Description
The Great Green Wall (GGW) is a lighthouse African-led initiative to re-green the Sahel and the Horn of Africa from Senegal to Djibouti. The GGW has transformed into a comprehensive rural development and sustainable land management initiative, aiming to transform the lives of populations within its area by supporting a mosaic of green and productive landscapes. It leverages a diversity of projects, with the potential to contribute to several EU and African objectives: food security, sustainable agri-food systems, water, addressing desertification, climate change, biodiversity loss, sustainable energy, decent job creation, and, more broadly, resilience, stability and sustainable and inclusive development. The EU has pledged more than EUR 700M/year to support the GGW, primarily through its country programmes. These are to be complemented and supported by a soft regional Action, described hereunder.
CIFOR-ICRAF implements the ‘Knowledge for Great Green Wall Action (K4GGWA)’, the present regional project, as part of the GGW initiative. The project seeks to enable sustainable land management and livelihoods in support of the Great Green Wall initiative and to accelerate progress towards its objectives. The project focuses primarily on the eleven countries that are members of the Pan-African Agency of the Great Green Wall (PAGGW): Mauritania, Senegal, Mali, Burkina Faso, Niger, Nigeria, Chad, Sudan, Ethiopia, Eritrea, and Djibouti. Where possible and appropriate the project also offers support to an additional set of seven countries implementing GGW-related activities with EU support: Cameroon, Ghana, Benin, Cape Verde, The Gambia, South Sudan and Somalia.
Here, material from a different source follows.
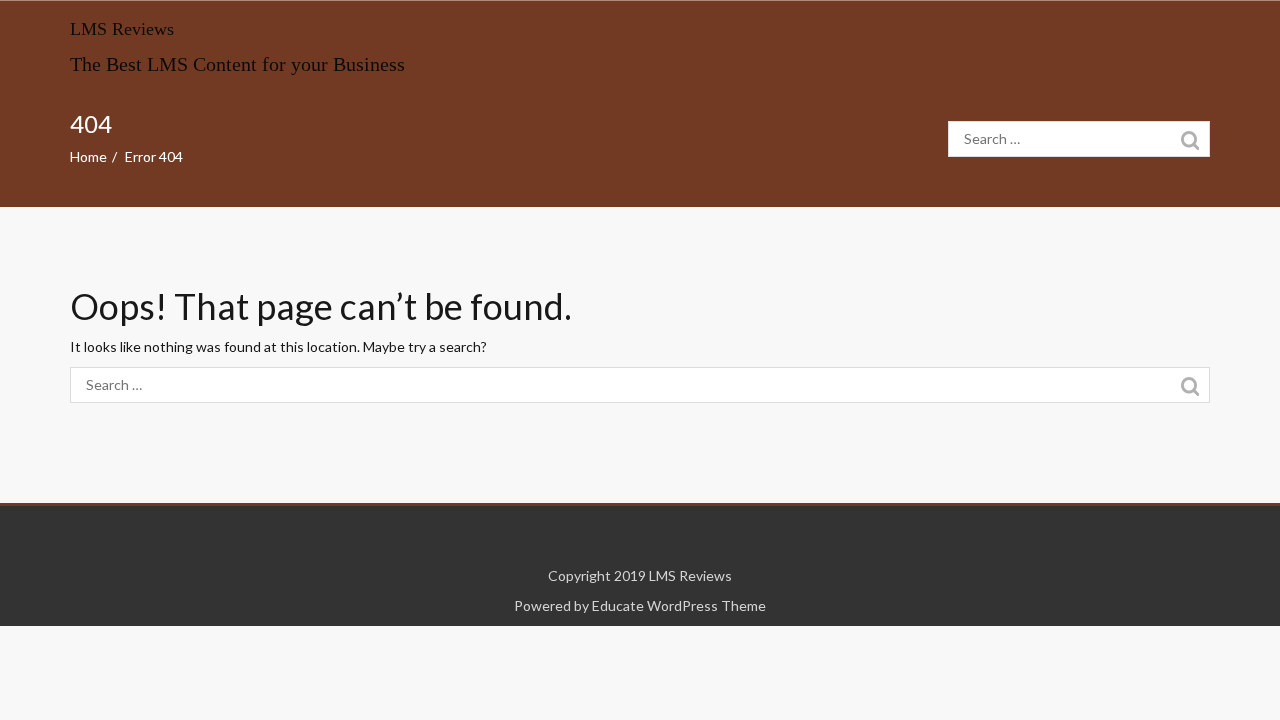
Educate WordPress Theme (679, 605)
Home (88, 156)
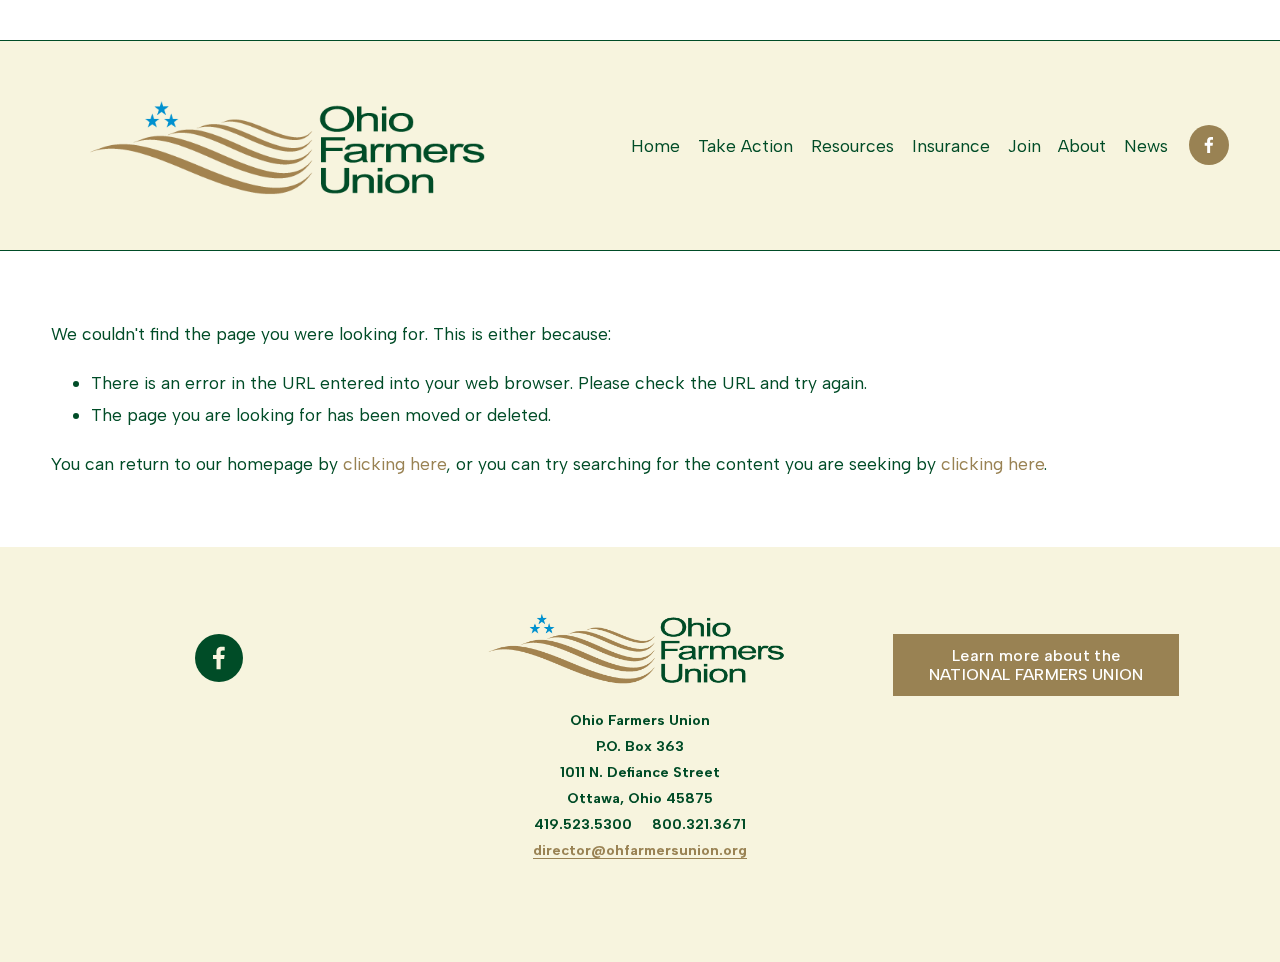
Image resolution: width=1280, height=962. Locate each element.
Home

The project works with a range of relevant regional stakeholders, including the Commission of the African Union, the Pan-African Agency of the Great Green Wall, national and sub-national governments, non-governmental and civil society organisations (incl. women’s organisations), the private sector and EU Delegations. ‘K4GGWA’ is divided into two components working in parallel: the CIFOR-ICRAF Component and a FAO Component. Despite being contracted individually, both components are working closely together to enable success of ‘K4GGWA’ and the GGW at large.